_Task requirements_:
Please retype the data below exactly, stopping after the line with "You are a GUI" and skipping every picture.

(Records from a collection)

──────────

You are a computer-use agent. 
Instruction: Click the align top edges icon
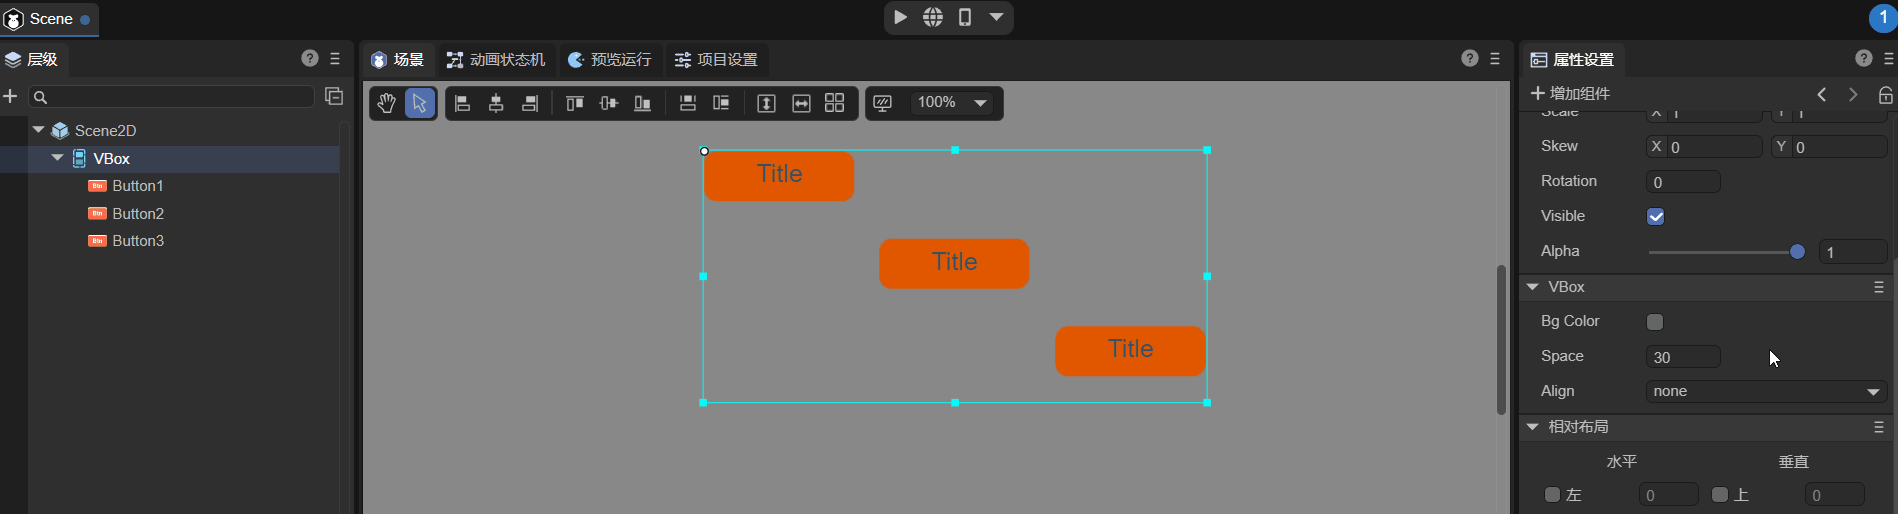click(574, 103)
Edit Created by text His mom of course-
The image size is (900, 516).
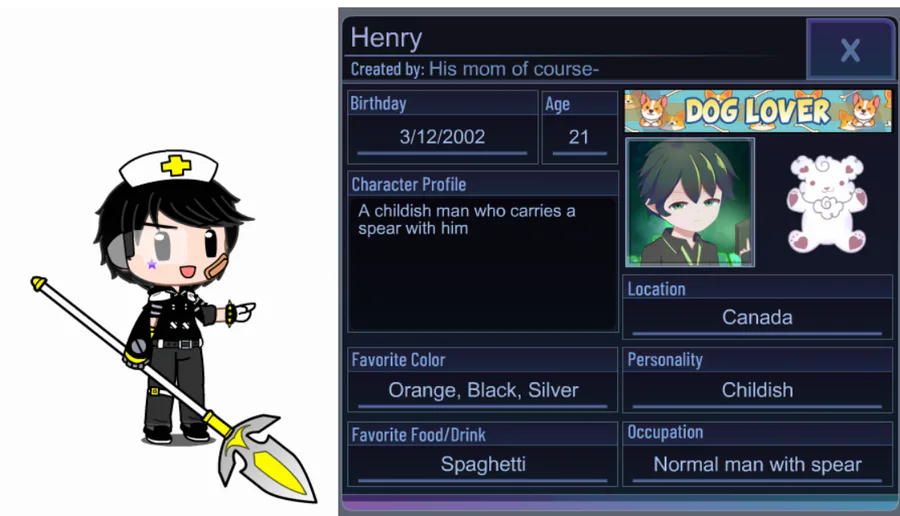(514, 69)
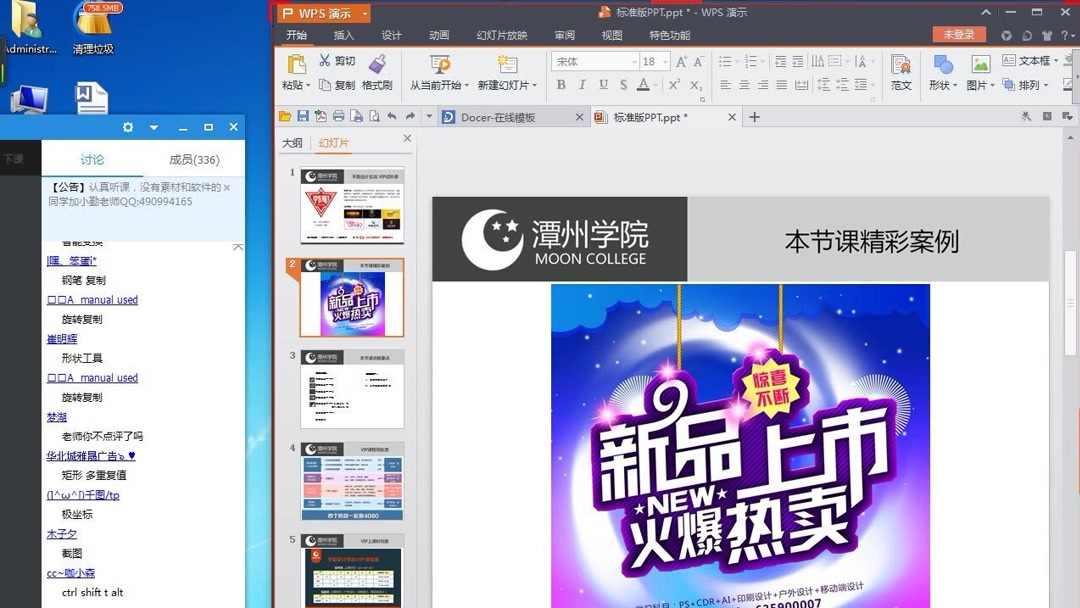Click the 未登录 login button
The image size is (1080, 608).
pyautogui.click(x=958, y=33)
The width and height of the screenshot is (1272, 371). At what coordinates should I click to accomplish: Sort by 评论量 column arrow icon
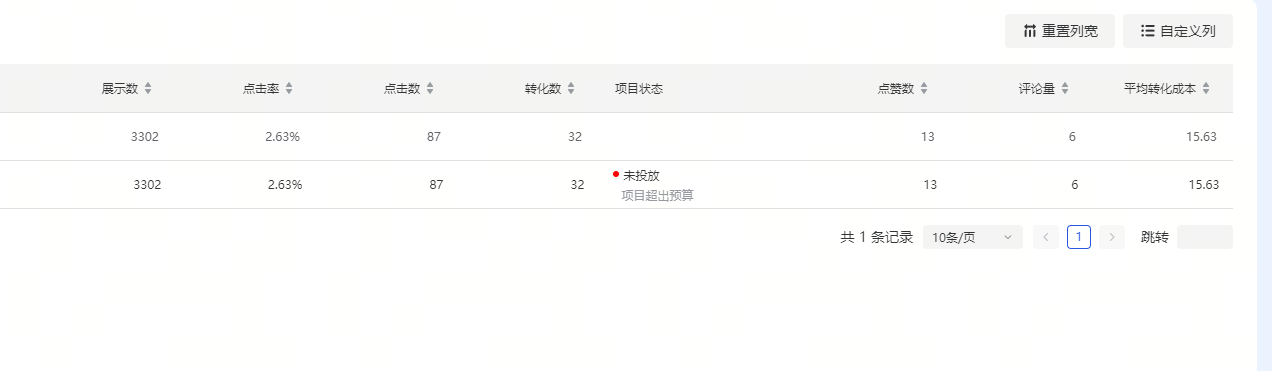click(1065, 88)
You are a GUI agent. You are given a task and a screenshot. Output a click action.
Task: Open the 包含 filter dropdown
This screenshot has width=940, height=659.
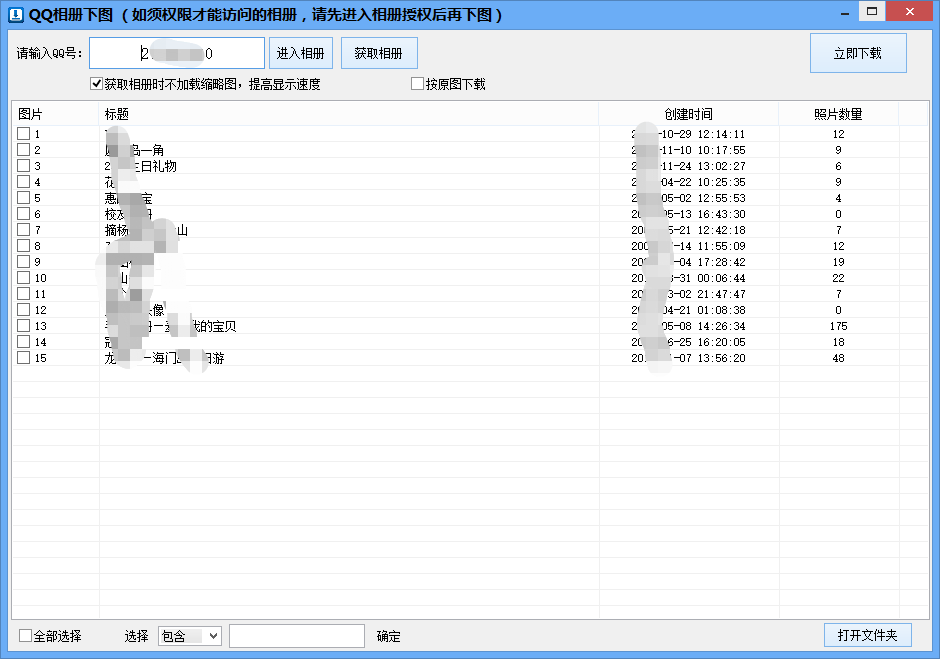click(189, 636)
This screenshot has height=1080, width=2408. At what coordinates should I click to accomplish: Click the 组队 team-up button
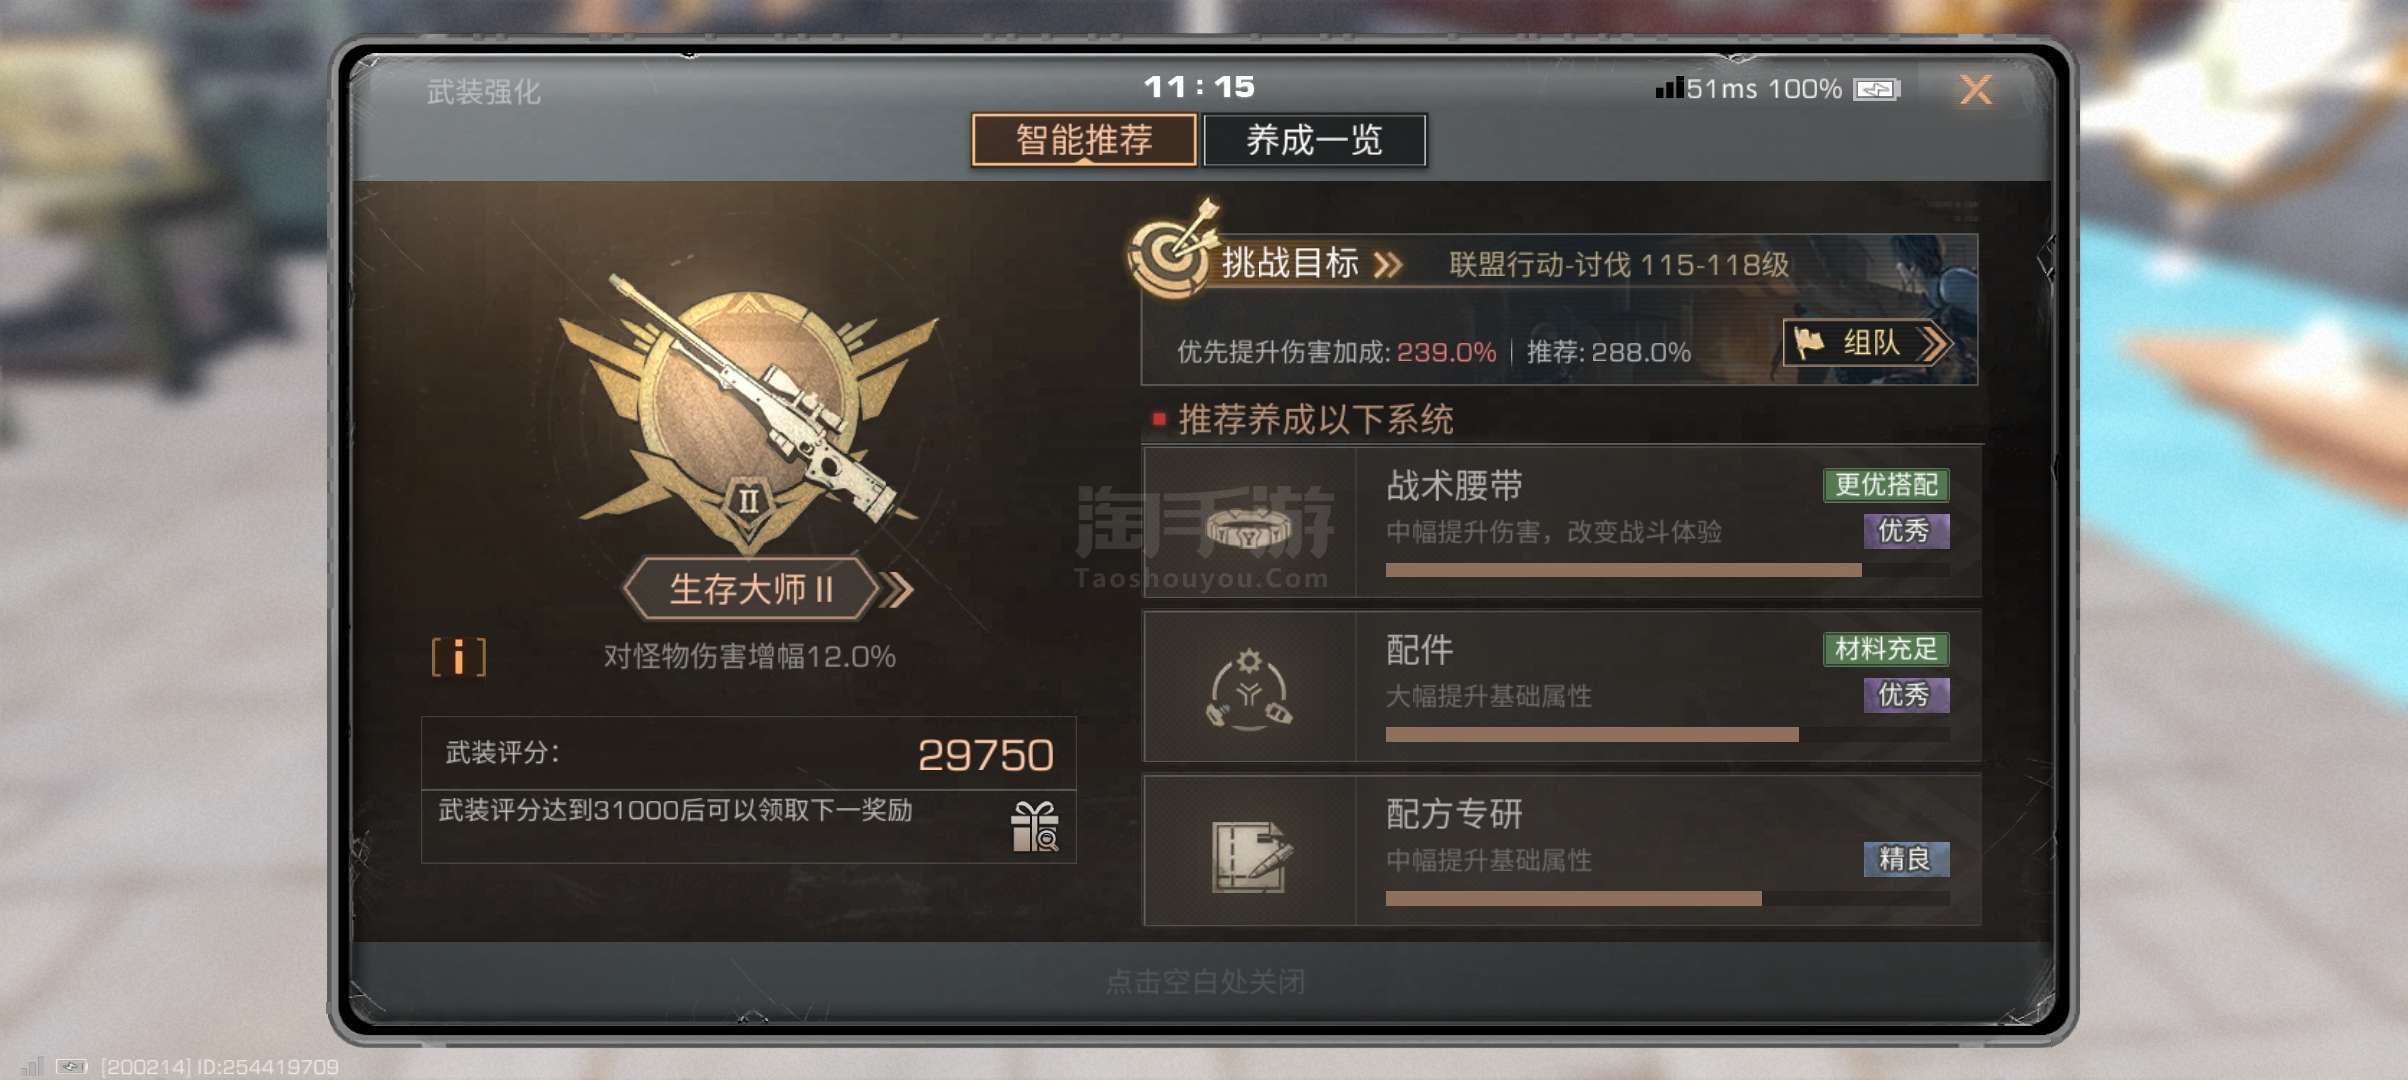[1866, 343]
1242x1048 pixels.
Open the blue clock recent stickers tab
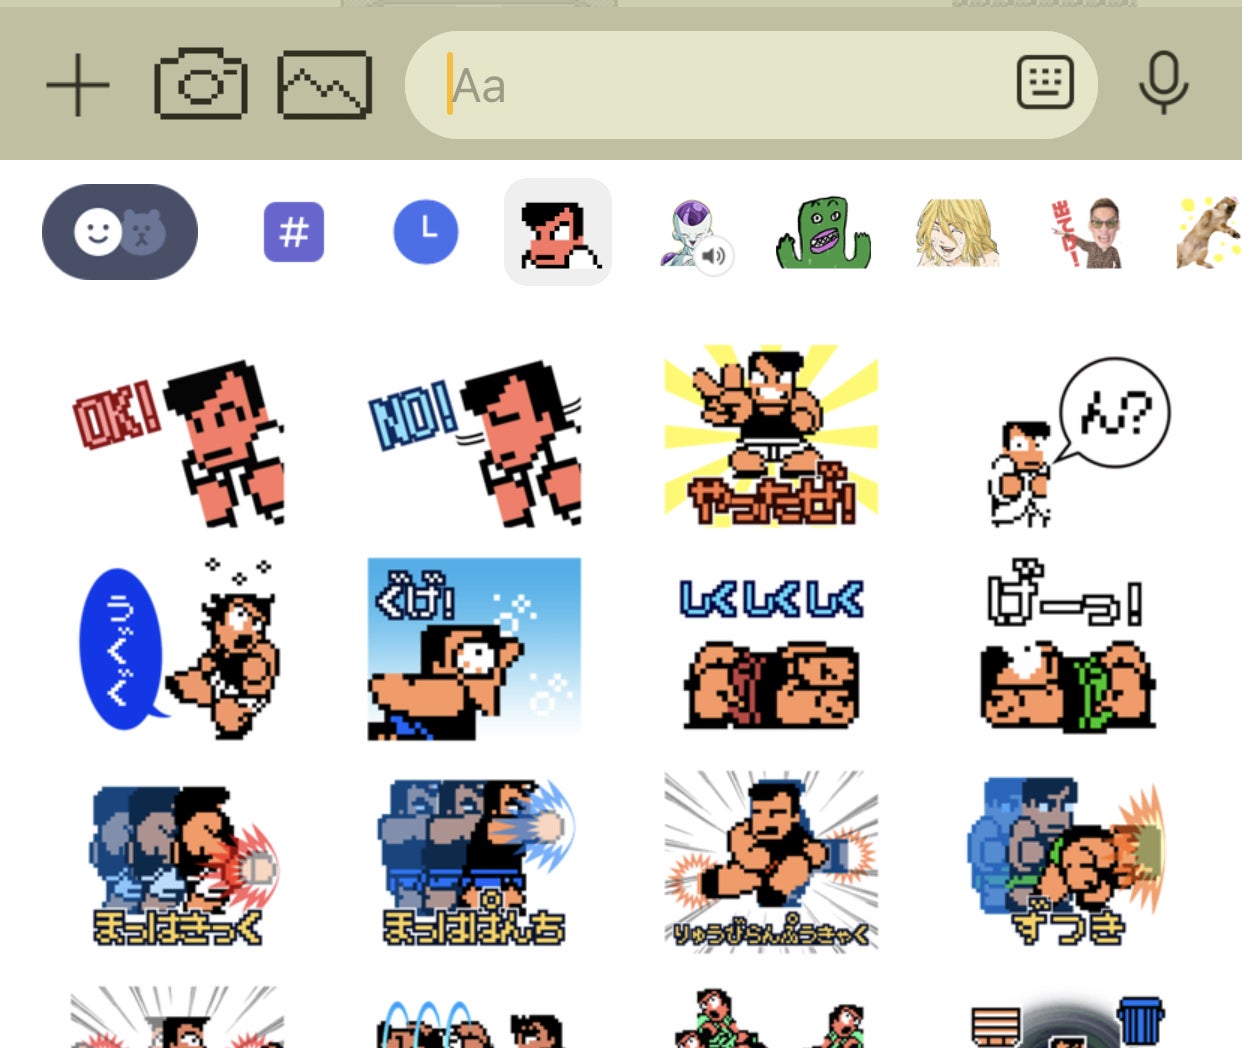426,232
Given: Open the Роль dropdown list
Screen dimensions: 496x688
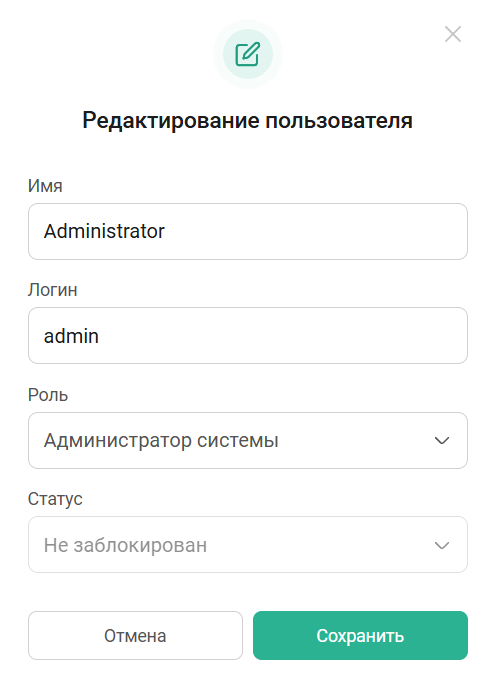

──────────

_Answer box_:
You are a computer-use agent. 
Instruction: Click the align top edges icon
click(574, 103)
Edit Created by text His mom of course-
The image size is (900, 516).
(514, 69)
Click the 未登录 login button
The image size is (1080, 608).
pyautogui.click(x=958, y=33)
The width and height of the screenshot is (1272, 371). At what coordinates should I click to accomplish: Sort by 评论量 column arrow icon
click(1065, 88)
You are a GUI agent. You are given a task and a screenshot. Output a click action.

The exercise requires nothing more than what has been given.